:: AIM ::
Can you rewrite everything from the start of the entries down to the line containing "I will pos(1190,82).", both ends included, with each click coordinate in the answers scaled by 2.3 and rounded to a whole number, halves going up? Keep the requests in, and leave any numbers in them unchanged.

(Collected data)
§ §
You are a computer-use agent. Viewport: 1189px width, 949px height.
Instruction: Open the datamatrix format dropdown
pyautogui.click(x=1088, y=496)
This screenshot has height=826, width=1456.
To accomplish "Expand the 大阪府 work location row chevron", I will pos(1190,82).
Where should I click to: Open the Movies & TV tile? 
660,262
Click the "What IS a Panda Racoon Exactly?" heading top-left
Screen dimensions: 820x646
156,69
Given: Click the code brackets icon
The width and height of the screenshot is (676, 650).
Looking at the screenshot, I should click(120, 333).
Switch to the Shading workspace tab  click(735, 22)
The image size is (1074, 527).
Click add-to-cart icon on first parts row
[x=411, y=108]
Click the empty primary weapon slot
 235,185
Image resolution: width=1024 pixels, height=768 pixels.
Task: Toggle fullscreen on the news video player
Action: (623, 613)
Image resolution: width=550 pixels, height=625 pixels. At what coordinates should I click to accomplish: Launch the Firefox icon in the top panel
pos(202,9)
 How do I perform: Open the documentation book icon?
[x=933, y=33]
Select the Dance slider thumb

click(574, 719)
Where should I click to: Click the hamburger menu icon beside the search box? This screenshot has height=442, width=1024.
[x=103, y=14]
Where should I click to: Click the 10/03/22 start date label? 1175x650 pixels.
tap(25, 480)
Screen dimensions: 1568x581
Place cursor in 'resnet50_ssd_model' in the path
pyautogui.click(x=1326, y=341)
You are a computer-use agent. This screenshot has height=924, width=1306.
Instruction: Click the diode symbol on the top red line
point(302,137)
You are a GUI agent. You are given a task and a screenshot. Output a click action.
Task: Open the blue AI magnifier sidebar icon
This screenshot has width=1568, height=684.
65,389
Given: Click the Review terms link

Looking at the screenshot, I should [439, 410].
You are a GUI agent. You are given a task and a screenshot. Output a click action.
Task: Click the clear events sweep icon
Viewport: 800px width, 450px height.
§ §
:: TASK ANSWER ::
You are a computer-use agent. Viewport: 1189px width, 949px height.
Instruction: Open the datamatrix format dropdown
pyautogui.click(x=2502, y=1141)
This screenshot has height=826, width=1456.
To accomplish "Expand the 大阪府 work location row chevron", I will pos(2737,189).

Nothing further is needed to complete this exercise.